Saved data entries:
◆ ◆ ◆
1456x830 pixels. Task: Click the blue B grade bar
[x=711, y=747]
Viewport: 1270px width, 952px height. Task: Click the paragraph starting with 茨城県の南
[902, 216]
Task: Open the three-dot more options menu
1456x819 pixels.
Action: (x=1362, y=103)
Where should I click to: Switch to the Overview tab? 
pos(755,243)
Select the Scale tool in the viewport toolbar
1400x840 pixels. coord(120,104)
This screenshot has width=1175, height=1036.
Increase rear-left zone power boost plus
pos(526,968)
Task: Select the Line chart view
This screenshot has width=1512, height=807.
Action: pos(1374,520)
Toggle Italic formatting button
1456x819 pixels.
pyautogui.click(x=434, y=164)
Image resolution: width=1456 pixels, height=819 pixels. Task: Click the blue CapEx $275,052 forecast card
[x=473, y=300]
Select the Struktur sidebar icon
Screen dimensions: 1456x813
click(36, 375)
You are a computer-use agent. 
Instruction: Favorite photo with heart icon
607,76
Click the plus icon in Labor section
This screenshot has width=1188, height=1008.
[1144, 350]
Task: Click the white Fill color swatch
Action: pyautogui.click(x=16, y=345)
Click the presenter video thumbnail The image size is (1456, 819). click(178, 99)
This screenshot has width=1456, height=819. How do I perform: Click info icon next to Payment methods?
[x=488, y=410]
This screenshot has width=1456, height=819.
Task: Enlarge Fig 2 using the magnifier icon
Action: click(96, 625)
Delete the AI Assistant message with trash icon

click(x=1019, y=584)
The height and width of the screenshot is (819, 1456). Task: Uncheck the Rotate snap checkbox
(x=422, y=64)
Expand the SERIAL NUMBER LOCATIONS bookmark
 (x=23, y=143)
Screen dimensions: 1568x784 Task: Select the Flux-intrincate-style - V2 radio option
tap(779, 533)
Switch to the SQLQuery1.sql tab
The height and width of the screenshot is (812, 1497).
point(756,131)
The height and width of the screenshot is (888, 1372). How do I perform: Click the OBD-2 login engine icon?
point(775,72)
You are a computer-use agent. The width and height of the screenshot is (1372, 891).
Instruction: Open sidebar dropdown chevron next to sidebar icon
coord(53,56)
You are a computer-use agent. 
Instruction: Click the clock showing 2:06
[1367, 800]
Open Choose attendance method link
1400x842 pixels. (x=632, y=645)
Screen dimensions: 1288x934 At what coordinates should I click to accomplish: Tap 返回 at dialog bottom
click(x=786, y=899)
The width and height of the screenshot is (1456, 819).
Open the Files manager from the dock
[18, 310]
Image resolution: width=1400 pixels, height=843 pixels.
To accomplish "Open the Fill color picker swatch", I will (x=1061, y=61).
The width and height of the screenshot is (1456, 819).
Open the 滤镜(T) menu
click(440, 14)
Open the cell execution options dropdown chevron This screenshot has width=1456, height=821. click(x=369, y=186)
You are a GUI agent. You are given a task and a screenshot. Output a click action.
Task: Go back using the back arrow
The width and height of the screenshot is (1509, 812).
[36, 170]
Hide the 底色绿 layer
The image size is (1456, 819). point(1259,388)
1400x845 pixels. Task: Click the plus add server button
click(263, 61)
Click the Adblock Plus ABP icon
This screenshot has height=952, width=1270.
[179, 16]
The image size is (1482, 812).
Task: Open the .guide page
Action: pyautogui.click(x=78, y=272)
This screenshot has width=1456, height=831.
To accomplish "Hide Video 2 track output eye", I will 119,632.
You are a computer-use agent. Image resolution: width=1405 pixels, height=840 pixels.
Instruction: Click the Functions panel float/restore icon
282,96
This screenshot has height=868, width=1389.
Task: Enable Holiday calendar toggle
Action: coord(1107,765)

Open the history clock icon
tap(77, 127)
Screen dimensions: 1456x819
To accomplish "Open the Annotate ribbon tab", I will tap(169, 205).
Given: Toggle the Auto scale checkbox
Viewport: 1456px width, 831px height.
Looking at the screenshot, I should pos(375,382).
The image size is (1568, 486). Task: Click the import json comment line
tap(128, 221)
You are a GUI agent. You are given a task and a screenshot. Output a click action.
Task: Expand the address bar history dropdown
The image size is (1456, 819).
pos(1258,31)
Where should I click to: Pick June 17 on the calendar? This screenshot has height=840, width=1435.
◆ ◆ ◆
**PROBLEM STATEMENT**:
An exact reproduction of all the entries above is required.

**REPLY TO THE TASK**:
1456x830 pixels. Task: Click the blue B grade bar
[x=711, y=747]
Viewport: 1270px width, 952px height. Task: Click the paragraph starting with 茨城県の南
[902, 216]
Task: Open the three-dot more options menu
1456x819 pixels.
Action: (x=1362, y=103)
Where should I click to: Switch to the Overview tab? 
pos(755,243)
Select the Scale tool in the viewport toolbar
1400x840 pixels. coord(120,104)
This screenshot has width=1175, height=1036.
Increase rear-left zone power boost plus
pos(526,968)
Task: Select the Line chart view
This screenshot has width=1512, height=807.
Action: pos(1374,520)
Toggle Italic formatting button
1456x819 pixels.
pyautogui.click(x=434, y=164)
Image resolution: width=1456 pixels, height=819 pixels. Task: Click the blue CapEx $275,052 forecast card
[x=473, y=300]
Select the Struktur sidebar icon
Screen dimensions: 1456x813
click(36, 375)
You are a computer-use agent. 
Instruction: Favorite photo with heart icon
607,76
Click the plus icon in Labor section
This screenshot has width=1188, height=1008.
[1144, 350]
Task: Click the white Fill color swatch
Action: pyautogui.click(x=16, y=345)
Click the presenter video thumbnail The image size is (1456, 819). click(178, 99)
This screenshot has width=1456, height=819. How do I perform: Click info icon next to Payment methods?
[x=488, y=410]
This screenshot has width=1456, height=819.
Task: Enlarge Fig 2 using the magnifier icon
Action: click(96, 625)
Delete the AI Assistant message with trash icon

click(x=1019, y=584)
The height and width of the screenshot is (819, 1456). Task: Uncheck the Rotate snap checkbox
(x=422, y=64)
Expand the SERIAL NUMBER LOCATIONS bookmark
 (x=23, y=143)
Screen dimensions: 1568x784 Task: Select the Flux-intrincate-style - V2 radio option
tap(779, 533)
Switch to the SQLQuery1.sql tab
The height and width of the screenshot is (812, 1497).
point(756,131)
The height and width of the screenshot is (888, 1372). How do I perform: Click the OBD-2 login engine icon?
point(775,72)
You are a computer-use agent. The width and height of the screenshot is (1372, 891).
Instruction: Open sidebar dropdown chevron next to sidebar icon
coord(53,56)
You are a computer-use agent. 
Instruction: Click the clock showing 2:06
[1367, 800]
Open Choose attendance method link
1400x842 pixels. (x=632, y=645)
Screen dimensions: 1288x934 At what coordinates should I click to accomplish: Tap 返回 at dialog bottom
click(x=786, y=899)
The width and height of the screenshot is (1456, 819).
Open the Files manager from the dock
[18, 310]
Image resolution: width=1400 pixels, height=843 pixels.
To accomplish "Open the Fill color picker swatch", I will (x=1061, y=61).
The width and height of the screenshot is (1456, 819).
Open the 滤镜(T) menu
click(440, 14)
Open the cell execution options dropdown chevron This screenshot has width=1456, height=821. click(x=369, y=186)
You are a GUI agent. You are given a task and a screenshot. Output a click action.
Task: Go back using the back arrow
The width and height of the screenshot is (1509, 812).
[36, 170]
Hide the 底色绿 layer
The image size is (1456, 819). point(1259,388)
1400x845 pixels. Task: Click the plus add server button
click(263, 61)
Click the Adblock Plus ABP icon
This screenshot has height=952, width=1270.
[179, 16]
The image size is (1482, 812).
Task: Open the .guide page
Action: pyautogui.click(x=78, y=272)
This screenshot has width=1456, height=831.
To accomplish "Hide Video 2 track output eye", I will 119,632.
You are a computer-use agent. Image resolution: width=1405 pixels, height=840 pixels.
Instruction: Click the Functions panel float/restore icon
282,96
This screenshot has height=868, width=1389.
Task: Enable Holiday calendar toggle
Action: coord(1107,765)

Open the history clock icon
tap(77, 127)
Screen dimensions: 1456x819
To accomplish "Open the Annotate ribbon tab", I will tap(169, 205).
Given: Toggle the Auto scale checkbox
Viewport: 1456px width, 831px height.
Looking at the screenshot, I should pos(375,382).
The image size is (1568, 486). Task: Click the import json comment line
tap(128, 221)
You are a GUI agent. You are given a task and a screenshot. Output a click action.
Task: Expand the address bar history dropdown
The image size is (1456, 819).
pos(1258,31)
Where should I click to: Pick June 17 on the calendar? This screenshot has height=840, width=1435.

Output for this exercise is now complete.